Task brief: Line by line, copy the material below exactly as given.

Provided material:
━━━━━━━━━━
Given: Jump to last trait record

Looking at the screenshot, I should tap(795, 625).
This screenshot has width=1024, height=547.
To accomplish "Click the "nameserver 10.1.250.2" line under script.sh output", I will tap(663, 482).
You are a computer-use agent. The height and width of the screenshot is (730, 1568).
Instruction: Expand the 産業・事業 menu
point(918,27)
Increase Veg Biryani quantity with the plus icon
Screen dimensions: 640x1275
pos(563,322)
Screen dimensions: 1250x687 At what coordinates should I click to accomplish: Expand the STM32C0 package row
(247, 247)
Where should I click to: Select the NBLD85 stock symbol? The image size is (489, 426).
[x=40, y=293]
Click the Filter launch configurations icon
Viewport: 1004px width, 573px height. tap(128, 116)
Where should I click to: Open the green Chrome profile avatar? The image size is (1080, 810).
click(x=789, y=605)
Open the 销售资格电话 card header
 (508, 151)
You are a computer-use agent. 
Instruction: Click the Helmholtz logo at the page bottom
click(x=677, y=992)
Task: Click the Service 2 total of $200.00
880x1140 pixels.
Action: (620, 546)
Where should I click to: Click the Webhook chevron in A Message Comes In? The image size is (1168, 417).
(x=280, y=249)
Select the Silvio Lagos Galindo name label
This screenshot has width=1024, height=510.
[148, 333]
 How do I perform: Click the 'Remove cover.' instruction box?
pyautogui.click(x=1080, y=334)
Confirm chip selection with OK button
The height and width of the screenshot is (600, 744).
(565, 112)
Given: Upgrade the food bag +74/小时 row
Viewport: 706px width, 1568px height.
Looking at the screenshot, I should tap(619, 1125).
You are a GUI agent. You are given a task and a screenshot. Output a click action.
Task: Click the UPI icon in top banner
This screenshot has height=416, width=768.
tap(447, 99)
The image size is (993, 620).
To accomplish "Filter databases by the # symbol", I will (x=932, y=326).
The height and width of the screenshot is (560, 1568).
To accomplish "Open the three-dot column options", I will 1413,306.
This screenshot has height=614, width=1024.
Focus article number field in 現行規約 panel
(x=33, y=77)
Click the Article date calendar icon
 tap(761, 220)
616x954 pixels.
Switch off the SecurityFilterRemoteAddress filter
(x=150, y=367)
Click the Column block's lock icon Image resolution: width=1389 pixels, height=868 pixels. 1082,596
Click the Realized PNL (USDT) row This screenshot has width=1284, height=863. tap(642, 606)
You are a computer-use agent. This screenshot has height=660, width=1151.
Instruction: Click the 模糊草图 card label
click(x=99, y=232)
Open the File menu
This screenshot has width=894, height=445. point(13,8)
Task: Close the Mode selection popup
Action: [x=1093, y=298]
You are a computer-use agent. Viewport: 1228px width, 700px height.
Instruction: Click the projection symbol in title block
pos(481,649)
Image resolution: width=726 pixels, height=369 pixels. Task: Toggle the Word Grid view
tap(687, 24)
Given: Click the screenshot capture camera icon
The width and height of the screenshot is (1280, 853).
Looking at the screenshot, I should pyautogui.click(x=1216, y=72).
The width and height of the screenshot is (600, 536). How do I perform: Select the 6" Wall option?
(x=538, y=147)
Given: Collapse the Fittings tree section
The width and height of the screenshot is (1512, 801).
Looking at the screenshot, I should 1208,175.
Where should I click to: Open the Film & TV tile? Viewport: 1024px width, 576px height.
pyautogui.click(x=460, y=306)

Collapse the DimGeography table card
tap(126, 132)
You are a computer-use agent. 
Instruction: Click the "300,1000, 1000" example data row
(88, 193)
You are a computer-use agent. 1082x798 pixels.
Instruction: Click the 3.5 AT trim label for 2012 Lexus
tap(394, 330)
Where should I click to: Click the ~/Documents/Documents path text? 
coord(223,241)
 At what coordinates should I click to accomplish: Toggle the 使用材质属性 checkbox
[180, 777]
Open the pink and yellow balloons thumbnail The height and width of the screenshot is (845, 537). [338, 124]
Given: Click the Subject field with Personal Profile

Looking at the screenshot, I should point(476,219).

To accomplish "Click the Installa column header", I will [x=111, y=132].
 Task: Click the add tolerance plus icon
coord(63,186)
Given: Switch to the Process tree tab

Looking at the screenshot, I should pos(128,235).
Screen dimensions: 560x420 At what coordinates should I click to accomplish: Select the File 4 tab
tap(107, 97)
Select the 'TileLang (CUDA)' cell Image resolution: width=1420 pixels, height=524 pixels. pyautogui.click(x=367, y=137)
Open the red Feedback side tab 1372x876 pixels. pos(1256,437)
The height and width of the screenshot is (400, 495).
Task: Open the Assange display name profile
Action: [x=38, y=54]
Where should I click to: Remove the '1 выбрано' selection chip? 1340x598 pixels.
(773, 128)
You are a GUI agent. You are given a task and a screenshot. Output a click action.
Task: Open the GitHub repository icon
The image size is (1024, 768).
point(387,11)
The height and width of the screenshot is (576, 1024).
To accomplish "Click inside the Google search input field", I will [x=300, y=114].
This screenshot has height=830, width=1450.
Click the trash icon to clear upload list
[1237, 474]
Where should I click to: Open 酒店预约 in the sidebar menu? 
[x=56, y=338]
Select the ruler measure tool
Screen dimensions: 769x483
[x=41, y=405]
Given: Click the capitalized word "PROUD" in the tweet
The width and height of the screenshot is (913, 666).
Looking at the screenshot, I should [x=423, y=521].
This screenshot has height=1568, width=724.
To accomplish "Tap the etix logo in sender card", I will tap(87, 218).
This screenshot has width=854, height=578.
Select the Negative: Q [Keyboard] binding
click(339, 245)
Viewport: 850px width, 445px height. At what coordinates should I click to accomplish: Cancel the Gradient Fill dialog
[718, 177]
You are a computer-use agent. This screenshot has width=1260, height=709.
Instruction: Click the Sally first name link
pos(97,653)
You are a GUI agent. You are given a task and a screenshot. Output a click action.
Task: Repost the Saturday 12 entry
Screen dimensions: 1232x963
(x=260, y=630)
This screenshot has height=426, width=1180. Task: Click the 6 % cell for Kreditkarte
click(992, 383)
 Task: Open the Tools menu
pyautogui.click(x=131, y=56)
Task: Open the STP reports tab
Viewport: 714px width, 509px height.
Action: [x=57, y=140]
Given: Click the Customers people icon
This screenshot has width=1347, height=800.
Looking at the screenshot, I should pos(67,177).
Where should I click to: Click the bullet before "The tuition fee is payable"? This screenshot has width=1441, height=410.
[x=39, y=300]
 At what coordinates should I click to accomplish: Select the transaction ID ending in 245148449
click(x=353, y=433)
━━━━━━━━━━
Written solution:
Given: Jump to last trait record

Looking at the screenshot, I should tap(795, 625).
This screenshot has width=1024, height=547.
To accomplish "Click the "nameserver 10.1.250.2" line under script.sh output", I will tap(663, 482).
You are a computer-use agent. The height and width of the screenshot is (730, 1568).
Instruction: Expand the 産業・事業 menu
point(918,27)
Increase Veg Biryani quantity with the plus icon
Screen dimensions: 640x1275
pos(563,322)
Screen dimensions: 1250x687 At what coordinates should I click to accomplish: Expand the STM32C0 package row
(247, 247)
Where should I click to: Select the NBLD85 stock symbol? The image size is (489, 426).
[x=40, y=293]
Click the Filter launch configurations icon
Viewport: 1004px width, 573px height. tap(128, 116)
Where should I click to: Open the green Chrome profile avatar? The image size is (1080, 810).
click(x=789, y=605)
Open the 销售资格电话 card header
 (508, 151)
You are a computer-use agent. 
Instruction: Click the Helmholtz logo at the page bottom
click(x=677, y=992)
Task: Click the Service 2 total of $200.00
880x1140 pixels.
Action: (620, 546)
Where should I click to: Click the Webhook chevron in A Message Comes In? The image size is (1168, 417).
(x=280, y=249)
Select the Silvio Lagos Galindo name label
This screenshot has width=1024, height=510.
[148, 333]
 How do I perform: Click the 'Remove cover.' instruction box?
pyautogui.click(x=1080, y=334)
Confirm chip selection with OK button
The height and width of the screenshot is (600, 744).
(565, 112)
Given: Upgrade the food bag +74/小时 row
Viewport: 706px width, 1568px height.
Looking at the screenshot, I should tap(619, 1125).
You are a GUI agent. You are given a task and a screenshot. Output a click action.
Task: Click the UPI icon in top banner
This screenshot has height=416, width=768.
tap(447, 99)
The image size is (993, 620).
To accomplish "Filter databases by the # symbol", I will (x=932, y=326).
The height and width of the screenshot is (560, 1568).
To accomplish "Open the three-dot column options", I will 1413,306.
This screenshot has height=614, width=1024.
Focus article number field in 現行規約 panel
(x=33, y=77)
Click the Article date calendar icon
 tap(761, 220)
616x954 pixels.
Switch off the SecurityFilterRemoteAddress filter
(x=150, y=367)
Click the Column block's lock icon Image resolution: width=1389 pixels, height=868 pixels. 1082,596
Click the Realized PNL (USDT) row This screenshot has width=1284, height=863. tap(642, 606)
You are a computer-use agent. This screenshot has height=660, width=1151.
Instruction: Click the 模糊草图 card label
click(x=99, y=232)
Open the File menu
This screenshot has width=894, height=445. point(13,8)
Task: Close the Mode selection popup
Action: [x=1093, y=298]
You are a computer-use agent. Viewport: 1228px width, 700px height.
Instruction: Click the projection symbol in title block
pos(481,649)
Image resolution: width=726 pixels, height=369 pixels. Task: Toggle the Word Grid view
tap(687, 24)
Given: Click the screenshot capture camera icon
The width and height of the screenshot is (1280, 853).
Looking at the screenshot, I should pyautogui.click(x=1216, y=72).
The width and height of the screenshot is (600, 536). How do I perform: Select the 6" Wall option?
(x=538, y=147)
Given: Collapse the Fittings tree section
The width and height of the screenshot is (1512, 801).
Looking at the screenshot, I should 1208,175.
Where should I click to: Open the Film & TV tile? Viewport: 1024px width, 576px height.
pyautogui.click(x=460, y=306)

Collapse the DimGeography table card
tap(126, 132)
You are a computer-use agent. 
Instruction: Click the "300,1000, 1000" example data row
(88, 193)
You are a computer-use agent. 1082x798 pixels.
Instruction: Click the 3.5 AT trim label for 2012 Lexus
tap(394, 330)
Where should I click to: Click the ~/Documents/Documents path text? 
coord(223,241)
 At what coordinates should I click to accomplish: Toggle the 使用材质属性 checkbox
[180, 777]
Open the pink and yellow balloons thumbnail The height and width of the screenshot is (845, 537). [338, 124]
Given: Click the Subject field with Personal Profile

Looking at the screenshot, I should point(476,219).

To accomplish "Click the Installa column header", I will [x=111, y=132].
 Task: Click the add tolerance plus icon
coord(63,186)
Given: Switch to the Process tree tab

Looking at the screenshot, I should pos(128,235).
Screen dimensions: 560x420 At what coordinates should I click to accomplish: Select the File 4 tab
tap(107, 97)
Select the 'TileLang (CUDA)' cell Image resolution: width=1420 pixels, height=524 pixels. pyautogui.click(x=367, y=137)
Open the red Feedback side tab 1372x876 pixels. pos(1256,437)
The height and width of the screenshot is (400, 495).
Task: Open the Assange display name profile
Action: [x=38, y=54]
Where should I click to: Remove the '1 выбрано' selection chip? 1340x598 pixels.
(773, 128)
You are a GUI agent. You are given a task and a screenshot. Output a click action.
Task: Open the GitHub repository icon
The image size is (1024, 768).
point(387,11)
The height and width of the screenshot is (576, 1024).
To accomplish "Click inside the Google search input field", I will [x=300, y=114].
This screenshot has height=830, width=1450.
Click the trash icon to clear upload list
[1237, 474]
Where should I click to: Open 酒店预约 in the sidebar menu? 
[x=56, y=338]
Select the ruler measure tool
Screen dimensions: 769x483
[x=41, y=405]
Given: Click the capitalized word "PROUD" in the tweet
The width and height of the screenshot is (913, 666).
Looking at the screenshot, I should [x=423, y=521].
This screenshot has height=1568, width=724.
To accomplish "Tap the etix logo in sender card", I will tap(87, 218).
This screenshot has width=854, height=578.
Select the Negative: Q [Keyboard] binding
click(339, 245)
Viewport: 850px width, 445px height. At what coordinates should I click to accomplish: Cancel the Gradient Fill dialog
[718, 177]
You are a computer-use agent. This screenshot has width=1260, height=709.
Instruction: Click the Sally first name link
pos(97,653)
You are a GUI agent. You are given a task and a screenshot. Output a click action.
Task: Repost the Saturday 12 entry
Screen dimensions: 1232x963
(x=260, y=630)
This screenshot has height=426, width=1180. Task: Click the 6 % cell for Kreditkarte
click(992, 383)
 Task: Open the Tools menu
pyautogui.click(x=131, y=56)
Task: Open the STP reports tab
Viewport: 714px width, 509px height.
Action: [x=57, y=140]
Given: Click the Customers people icon
This screenshot has width=1347, height=800.
Looking at the screenshot, I should pos(67,177).
Where should I click to: Click the bullet before "The tuition fee is payable"? This screenshot has width=1441, height=410.
[x=39, y=300]
 At what coordinates should I click to accomplish: Select the transaction ID ending in 245148449
click(x=353, y=433)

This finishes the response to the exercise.